By the time bedtime rolls around (huzzah!), the living room looks like a hurricane hit it, and their bedroom isn’t much better.
Persuading, bribing, scolding, time-outs – nothing was working.
Remembering back to when my own mother had to handle this problem, I recalled that her solution was to simply bag up all the mess in Hefty’s finest – and cart it off to the town dump.
I still haven’t gotten over the trauma of losing my Starlog sci-fi magazines.
So, while this method was a tad extreme, it did result in a clean room, if an unhappy child.
So we modified.
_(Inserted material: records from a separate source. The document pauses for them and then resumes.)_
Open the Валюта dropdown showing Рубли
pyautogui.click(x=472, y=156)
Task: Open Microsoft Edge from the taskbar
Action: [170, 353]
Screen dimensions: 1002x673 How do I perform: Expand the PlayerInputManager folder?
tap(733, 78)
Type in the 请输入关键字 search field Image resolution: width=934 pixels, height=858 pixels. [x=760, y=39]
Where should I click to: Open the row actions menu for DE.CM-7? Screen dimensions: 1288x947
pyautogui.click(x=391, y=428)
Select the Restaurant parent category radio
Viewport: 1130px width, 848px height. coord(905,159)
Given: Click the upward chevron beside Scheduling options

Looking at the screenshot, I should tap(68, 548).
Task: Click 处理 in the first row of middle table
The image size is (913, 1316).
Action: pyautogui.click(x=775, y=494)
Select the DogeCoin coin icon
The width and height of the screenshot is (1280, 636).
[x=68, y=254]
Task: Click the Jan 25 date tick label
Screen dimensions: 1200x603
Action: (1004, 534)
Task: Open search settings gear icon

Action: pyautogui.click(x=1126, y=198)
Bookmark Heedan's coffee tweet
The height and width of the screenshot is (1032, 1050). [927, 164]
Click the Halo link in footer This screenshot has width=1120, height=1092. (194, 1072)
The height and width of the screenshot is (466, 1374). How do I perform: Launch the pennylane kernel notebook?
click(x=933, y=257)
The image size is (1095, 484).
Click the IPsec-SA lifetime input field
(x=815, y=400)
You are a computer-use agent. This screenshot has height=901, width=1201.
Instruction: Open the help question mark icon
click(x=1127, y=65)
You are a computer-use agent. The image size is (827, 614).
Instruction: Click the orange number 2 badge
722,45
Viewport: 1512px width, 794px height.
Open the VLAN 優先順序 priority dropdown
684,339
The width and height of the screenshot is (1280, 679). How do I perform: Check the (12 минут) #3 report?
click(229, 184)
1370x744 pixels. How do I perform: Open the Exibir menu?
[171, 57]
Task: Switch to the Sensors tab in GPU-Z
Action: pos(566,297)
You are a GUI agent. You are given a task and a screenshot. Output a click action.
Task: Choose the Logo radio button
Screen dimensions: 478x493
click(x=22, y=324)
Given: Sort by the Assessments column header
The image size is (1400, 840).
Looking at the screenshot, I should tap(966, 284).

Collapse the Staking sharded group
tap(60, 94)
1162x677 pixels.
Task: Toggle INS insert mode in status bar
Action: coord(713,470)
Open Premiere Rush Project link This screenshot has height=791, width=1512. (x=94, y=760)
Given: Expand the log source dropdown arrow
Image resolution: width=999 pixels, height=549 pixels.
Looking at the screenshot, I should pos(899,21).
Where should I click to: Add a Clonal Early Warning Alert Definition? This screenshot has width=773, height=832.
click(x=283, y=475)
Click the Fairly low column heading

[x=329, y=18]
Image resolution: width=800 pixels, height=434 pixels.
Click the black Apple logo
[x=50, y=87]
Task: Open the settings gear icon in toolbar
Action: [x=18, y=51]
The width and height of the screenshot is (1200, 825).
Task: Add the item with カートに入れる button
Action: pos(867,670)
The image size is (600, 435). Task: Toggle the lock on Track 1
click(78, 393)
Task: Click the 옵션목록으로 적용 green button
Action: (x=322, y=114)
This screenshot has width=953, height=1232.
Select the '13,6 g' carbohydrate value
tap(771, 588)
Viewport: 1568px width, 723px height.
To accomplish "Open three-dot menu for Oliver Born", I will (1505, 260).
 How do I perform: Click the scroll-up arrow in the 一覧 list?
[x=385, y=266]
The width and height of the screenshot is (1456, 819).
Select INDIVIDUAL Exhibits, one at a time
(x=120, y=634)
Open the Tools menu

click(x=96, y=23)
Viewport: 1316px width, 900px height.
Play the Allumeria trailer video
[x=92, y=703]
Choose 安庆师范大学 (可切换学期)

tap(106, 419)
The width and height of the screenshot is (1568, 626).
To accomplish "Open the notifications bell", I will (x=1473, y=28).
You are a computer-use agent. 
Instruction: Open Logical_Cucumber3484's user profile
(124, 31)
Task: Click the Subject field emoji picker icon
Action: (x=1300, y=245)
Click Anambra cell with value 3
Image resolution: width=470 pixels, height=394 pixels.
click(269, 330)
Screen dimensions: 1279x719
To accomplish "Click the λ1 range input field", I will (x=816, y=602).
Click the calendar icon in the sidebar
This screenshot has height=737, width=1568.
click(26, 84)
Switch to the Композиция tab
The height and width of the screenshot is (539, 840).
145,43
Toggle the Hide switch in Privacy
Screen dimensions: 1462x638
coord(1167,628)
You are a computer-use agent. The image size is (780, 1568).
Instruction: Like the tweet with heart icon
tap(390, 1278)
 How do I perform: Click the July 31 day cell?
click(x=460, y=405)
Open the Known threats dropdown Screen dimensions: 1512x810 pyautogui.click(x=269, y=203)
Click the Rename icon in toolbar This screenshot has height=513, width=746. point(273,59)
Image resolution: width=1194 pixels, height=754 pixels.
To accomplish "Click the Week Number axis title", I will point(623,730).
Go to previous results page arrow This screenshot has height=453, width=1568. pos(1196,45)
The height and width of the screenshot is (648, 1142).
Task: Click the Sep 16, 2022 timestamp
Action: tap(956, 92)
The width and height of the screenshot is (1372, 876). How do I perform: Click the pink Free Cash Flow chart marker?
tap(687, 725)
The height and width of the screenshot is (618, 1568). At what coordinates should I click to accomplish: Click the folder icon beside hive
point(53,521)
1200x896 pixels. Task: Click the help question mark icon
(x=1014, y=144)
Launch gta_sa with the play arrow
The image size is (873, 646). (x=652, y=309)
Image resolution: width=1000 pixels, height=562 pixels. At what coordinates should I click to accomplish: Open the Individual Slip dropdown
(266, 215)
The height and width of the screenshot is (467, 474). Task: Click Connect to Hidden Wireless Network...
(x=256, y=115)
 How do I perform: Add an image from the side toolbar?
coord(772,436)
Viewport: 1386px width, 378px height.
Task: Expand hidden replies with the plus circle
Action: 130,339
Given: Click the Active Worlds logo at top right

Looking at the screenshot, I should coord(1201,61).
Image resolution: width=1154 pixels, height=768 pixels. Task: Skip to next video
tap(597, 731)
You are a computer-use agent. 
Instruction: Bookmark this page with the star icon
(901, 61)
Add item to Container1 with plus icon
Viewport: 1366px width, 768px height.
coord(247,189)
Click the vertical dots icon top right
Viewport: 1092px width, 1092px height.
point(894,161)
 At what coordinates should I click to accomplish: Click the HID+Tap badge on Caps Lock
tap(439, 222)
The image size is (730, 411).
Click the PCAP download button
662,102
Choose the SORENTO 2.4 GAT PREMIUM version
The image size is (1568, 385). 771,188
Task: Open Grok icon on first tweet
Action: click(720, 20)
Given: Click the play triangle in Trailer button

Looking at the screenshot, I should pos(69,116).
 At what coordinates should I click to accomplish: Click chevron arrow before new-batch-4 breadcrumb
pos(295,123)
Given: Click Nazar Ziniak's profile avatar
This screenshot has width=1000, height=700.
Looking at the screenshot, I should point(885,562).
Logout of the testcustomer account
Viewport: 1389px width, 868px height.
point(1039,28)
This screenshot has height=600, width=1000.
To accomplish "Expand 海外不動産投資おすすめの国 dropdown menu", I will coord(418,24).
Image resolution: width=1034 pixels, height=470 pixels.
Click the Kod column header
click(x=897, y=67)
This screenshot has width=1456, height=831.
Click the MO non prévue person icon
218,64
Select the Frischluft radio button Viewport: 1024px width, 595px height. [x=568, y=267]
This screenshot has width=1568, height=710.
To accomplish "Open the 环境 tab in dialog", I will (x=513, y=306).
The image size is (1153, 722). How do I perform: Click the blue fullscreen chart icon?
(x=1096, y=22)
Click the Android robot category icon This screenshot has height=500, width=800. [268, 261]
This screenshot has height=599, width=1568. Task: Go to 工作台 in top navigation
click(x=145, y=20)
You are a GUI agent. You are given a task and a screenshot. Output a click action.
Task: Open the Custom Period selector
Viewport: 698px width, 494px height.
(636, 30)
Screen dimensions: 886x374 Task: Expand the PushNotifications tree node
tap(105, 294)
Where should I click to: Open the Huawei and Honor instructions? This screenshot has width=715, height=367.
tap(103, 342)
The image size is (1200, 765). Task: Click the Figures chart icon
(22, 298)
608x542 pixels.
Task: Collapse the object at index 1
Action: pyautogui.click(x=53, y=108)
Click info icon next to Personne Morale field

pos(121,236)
We told the girls that if they were going to treat their nice things like trash, then mama and daddy would, too. After bedtime, any kid mess was swiftly deposited in a trashbag, and left on the coffee table to be seen by our twin kidlets in the morning.
And lo! Whereupon the sleepy children laid eyes on the nicely tidy room and the proudly beaming mama – they asked the logical question, “Where’s all our toys?!”
I pointed to the bulging trashbag on the table, “There! Right where they belong!”
Wails and howls of righteous indignation followed.
No, they begged, don’t throw away our toys!
So I told them that if they put the toys away, I would help and we would save their treasures from the Wrath of Daddy. (Conveniently my husband was not around, so I blamed him.)
The toys were put away in less than 10 minutes.
Upon repetition, however, the charm and novelty of this new method of tidying soon wore off and the girls decided to see what would happen if they did not put their things away after being bagged.
Tonight, they’re going to find out.
Oooo, that sounds ominous, doesn’t it? Well, tonight when Daddy comes home, with great ceremony and fanfare he is going to take the trashbag out – and unbeknownst to the kidlets, he’s going to stow it in the trunk of his car.
That’s it. We don’t have money to throw away (pun intended – ha ha!) and toys ain’t cheap. Eventually, the toys will be subtly and quietly cycled back into the toybox, but hopefully, we’ll only have to do this once. The girls will know that mama and daddy will not cave in the face of twin pre-k stubbornness.
And that is the backbone of discipline at this age of development. Knowing that mama and daddy Mean It.
We’ve learned our lesson, that mercy is wasted on the very young. When you give them that inch, they’ll run with it for far longer than the proverbial mile.